Illinois law does favor settlements and parties can fully and finally settle all issues in a case. All settlement agreements generally close out all future rights for indemnity and medical. Settlement contracts can be approved by either an arbitrator or a commissioner.
All employers are required to purchase workers’ compensation insurance pursuant to Section 4 (a). Alternatively, an employer may apply to be a qualified self-insured. However, many fewer employers seek self-insurance with the vast majority of employers purchasing workers’ compensation insurance.
Illinois has had problems with uninsured employers and the statute was changed recently to impose both significant criminal and civil penalties for employers who fail to purchase insurance. An employer who intentionally fails to purchase insurance is guilty of a class IV felony. An employer who negligently fails to purchase insurance is guilty of a class A misdemeanor. However, the criminal penalties do not apply when there exists a good faith dispute as to the existence of an employment relationship.
Civil penalties are imposed also. Civil fines for the knowing failure to have insurance are $500/day with a minimum penalty of $10,000.00. The inadvertent failure to have insurance can generate a penalty of $500.00 to $2,500.00.
Civil penalties for lack of coverage include loss of exclusive remedy protections.
Employees have the right to pursue a WC claim or a civil claim at their discretion.
There has been created the Injured Workers’ Benefit Fund. This fund pays for claims against uninsured employers. The fund is defended by the Attorney General’s office.
In the event a claim is filed against an uninsured employer the claimant may add the Injured Workers’ Benefit Fund as an additional party. After an award is entered if the uninsured employer fails to pay the award, the award is then paid by the Injured Workers’ Benefit Fund. The Injured Workers’ Benefit Fund has the right of total subrogation against the uninsured employer.
The Injured Workers’ Benefit Fund is funded by civil penalties leveled against other uninsured employers.

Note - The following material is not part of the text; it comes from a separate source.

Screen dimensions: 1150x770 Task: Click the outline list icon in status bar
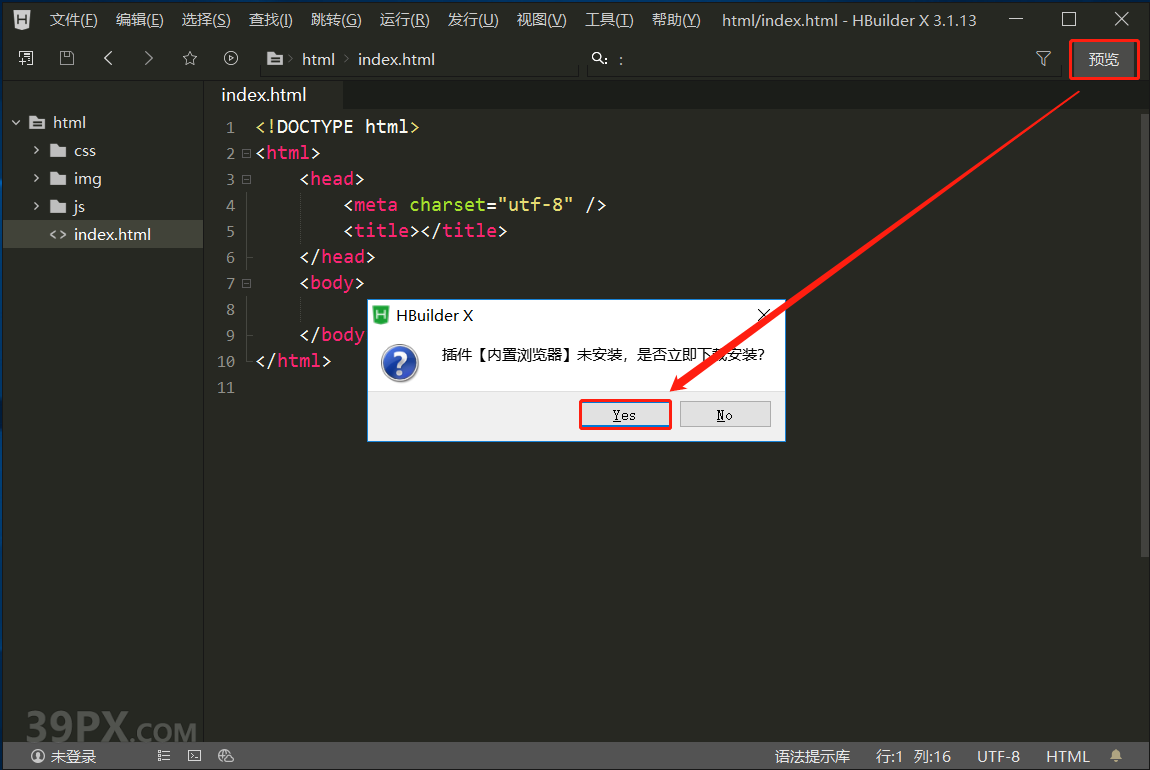pos(163,755)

* The TTD rate shall not exceed an employee's average weekly wage. The TTD compensation rate is to be 100% of employee’s AWW or the above minimum, whichever is less.
Maximums for TTD, Death and Member Amputations ---- Minimums for Death, PTD and Member Amputations The TTD, death benefit and member amputation maximum is set at 133 1/3 % of the state's average weekly wage. The death benefit, permanent total disability (PTD) and member amputation rate minimum is set at 50% of the state average weekly wage. The maximum and the minimum rates change two times a year on January 15 and July 15. The member amputation minimum applies to accident dates after 2/1/06.

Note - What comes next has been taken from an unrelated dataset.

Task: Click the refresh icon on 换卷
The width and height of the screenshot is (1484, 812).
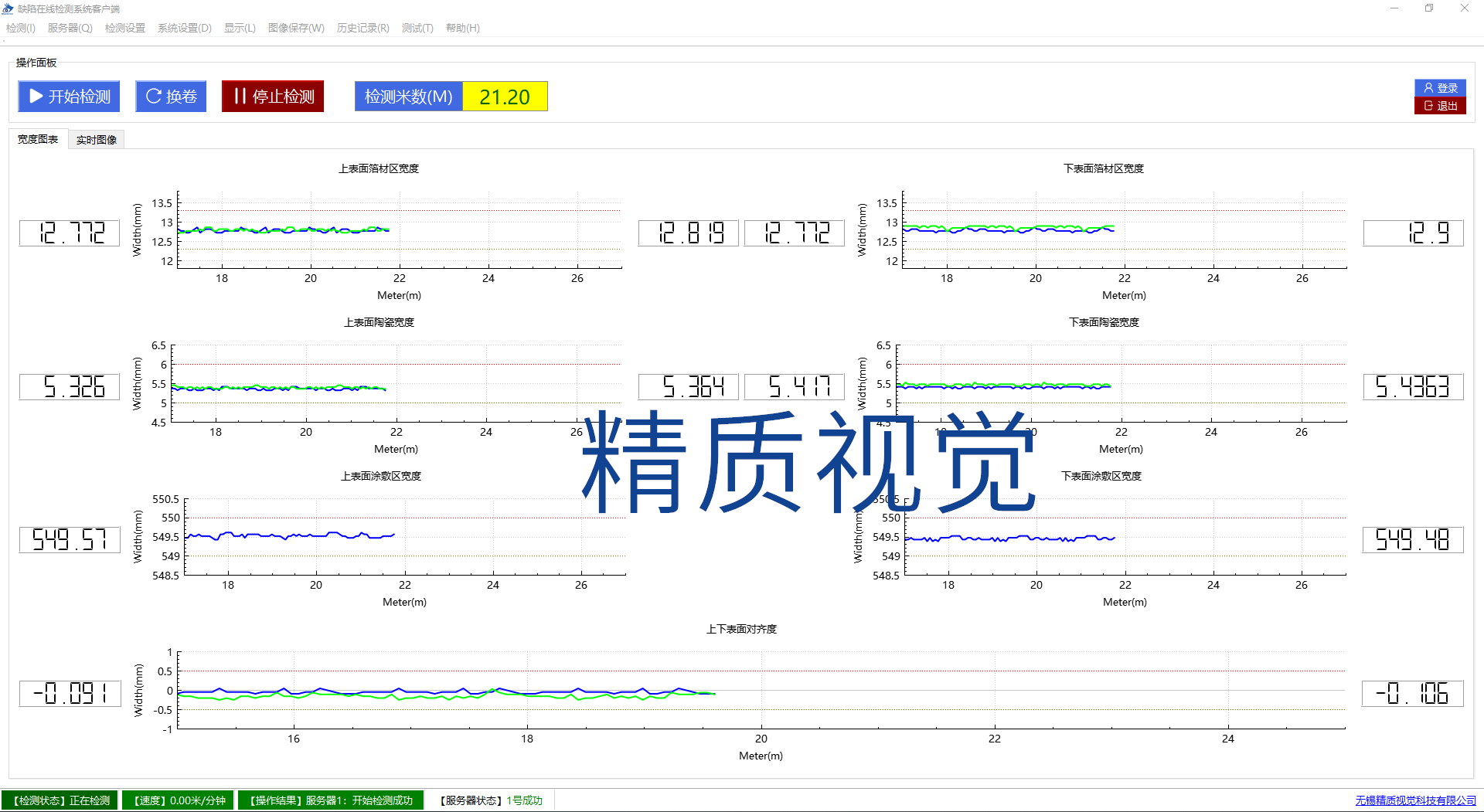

Wage Differential Claims The Max Wage Differential Rate for dates of accident after 2/1/06 is the State AWW in effect on the date of accident. Wage Differential Benefits for dates of accident on and after 9/1/11 end at age 67 or last a maximum of five years from the date of a final decision.
* The PPD rate shall not exceed an employee's average weekly wage. The compensation rate is to be 100% of employee's average weekly wage or the above minimum, whichever is less.
The PPD maximum increases annually effective July 1 in the same proportionate increase as the state average weekly wage. Although by statute, the PPD maximum increases on 7/1, the new rate does not go into effect until published by the Commission in the following December.
• The PPD maximum for cases involving amputation of a member or enucleation of an eye is increased to the TTD maximum, however; the PPD rate in such cases is still calculated as 60% of the employee's AWW.
Fingers and Toes - Loss of all or part of distal phalanx (bony loss) equals 50% loss. Loss beyond distal phalanx equals 100% loss. Amputation of or loss of use of 4 fingers equals 100% loss of hand.